Given exercise.
Return the part of the Galois group thread starting with "On Serge Lang" and going on through "as its discriminant?", copied word for word.

How does Schur determine Galois groups of truncated exponential series?

Question

On Serge Lang (page.274 Example 8) and several algebra textbooks, it goes as $$f_n=\sum_{m=0}^n \frac{X^m}{m!}\qquad \operatorname{Gal}(f)=\begin{cases} \mathfrak{S}_n& 4\nmid n\\ \mathfrak{A}_n& 4\mid n\end{cases}$$ It is claimed that the result is due to Schur, but the reference is in German and the full text is unavailable. Are there any textbook introducing it, or some review on it? And I know nothing about $f_n$, what can we say about it, such as its discriminant?

Answer 1

I can calculate the discriminant of $f_n$. It may be more useful to calculate $F_n=n! f(n)$, which is a monic polynomial of integer coefficients. $$\Delta=\frac{(-1)^{\frac{n(n-1)}{2}}}{1}\operatorname{Res}(F_n,F'_n)= (-1)^{\frac{n(n-1)}{2}}\det\left(\begin{matrix} 1 & n &\ldots & \ldots &n!\\ & \ddots & \ddots & \ddots & \ddots & \ddots\\ &&1 & n &\ldots & \ldots & n!\\ n& \ldots & \ldots & n!\\ & n& \ldots & \ldots & n! \\ && \ddots & \ddots & \ddots & \ddots \\ &&&n& \ldots & \ldots & n!\\ \end{matrix}\right)=(-1)^{\frac{n(n-1)}{2}}\det\left(\begin{matrix} 1 & &\\ & \ddots \\ &&1 \\ n& \ldots & \ldots & n!\\ & n& \ldots & \ldots & n! \\ && \ddots & \ddots & \ddots & \ddots \\ &&&n& \ldots & \ldots & n!\\ \end{matrix}\right)=(-1)^{\frac{n(n-1)}{2}}(n!)^n$$ It explains why when $4|n$, one has $\operatorname{Gal}(f)\subseteq \mathfrak{A}_n$, and $4\nmid n$ not.

Record excerpts.

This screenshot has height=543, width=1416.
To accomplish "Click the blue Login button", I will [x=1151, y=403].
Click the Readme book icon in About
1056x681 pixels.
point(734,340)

Task response.
On Serge Lang (page.274 Example 8) and several algebra textbooks, it goes as $$f_n=\sum_{m=0}^n \frac{X^m}{m!}\qquad \operatorname{Gal}(f)=\begin{cases} \mathfrak{S}_n& 4\nmid n\\ \mathfrak{A}_n& 4\mid n\end{cases}$$ It is claimed that the result is due to Schur, but the reference is in German and the full text is unavailable. Are there any textbook introducing it, or some review on it? And I know nothing about $f_n$, what can we say about it, such as its discriminant?